[Opening Provided records section]

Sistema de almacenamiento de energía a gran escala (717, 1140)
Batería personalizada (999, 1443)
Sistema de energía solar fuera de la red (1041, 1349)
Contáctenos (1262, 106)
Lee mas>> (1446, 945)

[Closing Provided records section]

• **Task goal**: Retype the records above exactly, so that no line differs from its source.

• **Result of the exercise**:
Sistema de almacenamiento de energía a gran escala (717, 1140)
Batería personalizada (999, 1443)
Sistema de energía solar fuera de la red (1041, 1349)
Contáctenos (1262, 106)
Lee mas>> (1446, 945)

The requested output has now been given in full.